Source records
____________________

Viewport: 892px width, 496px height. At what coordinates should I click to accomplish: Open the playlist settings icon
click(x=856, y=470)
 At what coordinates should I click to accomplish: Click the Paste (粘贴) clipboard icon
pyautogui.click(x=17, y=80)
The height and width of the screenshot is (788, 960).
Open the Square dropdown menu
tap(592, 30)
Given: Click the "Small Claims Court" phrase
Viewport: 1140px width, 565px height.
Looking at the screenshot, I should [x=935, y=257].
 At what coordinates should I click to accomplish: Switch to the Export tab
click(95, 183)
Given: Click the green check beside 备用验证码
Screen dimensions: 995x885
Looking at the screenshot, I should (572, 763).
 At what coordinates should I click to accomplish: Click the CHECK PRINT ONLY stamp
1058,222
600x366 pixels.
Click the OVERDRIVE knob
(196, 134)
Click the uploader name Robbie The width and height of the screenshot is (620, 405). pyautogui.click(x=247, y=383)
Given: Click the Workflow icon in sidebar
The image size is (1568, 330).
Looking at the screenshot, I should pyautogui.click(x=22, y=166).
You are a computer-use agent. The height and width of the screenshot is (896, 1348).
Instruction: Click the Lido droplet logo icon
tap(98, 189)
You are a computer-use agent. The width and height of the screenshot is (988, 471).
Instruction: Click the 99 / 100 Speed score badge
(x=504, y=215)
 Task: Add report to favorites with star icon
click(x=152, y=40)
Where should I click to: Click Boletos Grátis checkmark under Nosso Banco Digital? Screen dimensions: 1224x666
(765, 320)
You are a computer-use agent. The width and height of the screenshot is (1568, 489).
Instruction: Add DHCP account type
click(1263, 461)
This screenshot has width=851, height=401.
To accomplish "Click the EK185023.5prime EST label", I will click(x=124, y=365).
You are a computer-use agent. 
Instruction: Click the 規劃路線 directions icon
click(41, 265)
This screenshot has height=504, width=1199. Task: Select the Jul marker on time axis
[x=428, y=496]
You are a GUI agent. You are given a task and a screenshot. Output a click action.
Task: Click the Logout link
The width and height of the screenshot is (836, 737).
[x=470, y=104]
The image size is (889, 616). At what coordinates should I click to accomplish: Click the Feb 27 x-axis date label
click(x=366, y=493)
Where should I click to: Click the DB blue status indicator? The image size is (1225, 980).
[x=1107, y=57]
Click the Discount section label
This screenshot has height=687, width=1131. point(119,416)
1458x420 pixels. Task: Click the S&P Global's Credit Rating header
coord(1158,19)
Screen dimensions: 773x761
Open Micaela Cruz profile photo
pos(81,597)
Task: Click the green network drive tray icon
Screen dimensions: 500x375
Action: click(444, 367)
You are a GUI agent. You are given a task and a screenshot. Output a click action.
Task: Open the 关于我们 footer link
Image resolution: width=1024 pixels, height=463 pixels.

____________________

> ASSIGNMENT:
Generate a verbatim printout of all the entries.

> SOLUTION TO THIS EXERCISE:
Viewport: 892px width, 496px height. At what coordinates should I click to accomplish: Open the playlist settings icon
click(x=856, y=470)
 At what coordinates should I click to accomplish: Click the Paste (粘贴) clipboard icon
pyautogui.click(x=17, y=80)
The height and width of the screenshot is (788, 960).
Open the Square dropdown menu
tap(592, 30)
Given: Click the "Small Claims Court" phrase
Viewport: 1140px width, 565px height.
Looking at the screenshot, I should [x=935, y=257].
 At what coordinates should I click to accomplish: Switch to the Export tab
click(95, 183)
Given: Click the green check beside 备用验证码
Screen dimensions: 995x885
Looking at the screenshot, I should (572, 763).
 At what coordinates should I click to accomplish: Click the CHECK PRINT ONLY stamp
1058,222
600x366 pixels.
Click the OVERDRIVE knob
(196, 134)
Click the uploader name Robbie The width and height of the screenshot is (620, 405). pyautogui.click(x=247, y=383)
Given: Click the Workflow icon in sidebar
The image size is (1568, 330).
Looking at the screenshot, I should pyautogui.click(x=22, y=166).
You are a computer-use agent. The height and width of the screenshot is (896, 1348).
Instruction: Click the Lido droplet logo icon
tap(98, 189)
You are a computer-use agent. The width and height of the screenshot is (988, 471).
Instruction: Click the 99 / 100 Speed score badge
(x=504, y=215)
 Task: Add report to favorites with star icon
click(x=152, y=40)
Where should I click to: Click Boletos Grátis checkmark under Nosso Banco Digital? Screen dimensions: 1224x666
(765, 320)
You are a computer-use agent. The width and height of the screenshot is (1568, 489).
Instruction: Add DHCP account type
click(1263, 461)
This screenshot has width=851, height=401.
To accomplish "Click the EK185023.5prime EST label", I will click(x=124, y=365).
You are a computer-use agent. 
Instruction: Click the 規劃路線 directions icon
click(41, 265)
This screenshot has height=504, width=1199. Task: Select the Jul marker on time axis
[x=428, y=496]
You are a GUI agent. You are given a task and a screenshot. Output a click action.
Task: Click the Logout link
The width and height of the screenshot is (836, 737).
[x=470, y=104]
The image size is (889, 616). At what coordinates should I click to accomplish: Click the Feb 27 x-axis date label
click(x=366, y=493)
Where should I click to: Click the DB blue status indicator? The image size is (1225, 980).
[x=1107, y=57]
Click the Discount section label
This screenshot has height=687, width=1131. point(119,416)
1458x420 pixels. Task: Click the S&P Global's Credit Rating header
coord(1158,19)
Screen dimensions: 773x761
Open Micaela Cruz profile photo
pos(81,597)
Task: Click the green network drive tray icon
Screen dimensions: 500x375
Action: click(444, 367)
You are a GUI agent. You are given a task and a screenshot. Output a click action.
Task: Open the 关于我们 footer link
Image resolution: width=1024 pixels, height=463 pixels.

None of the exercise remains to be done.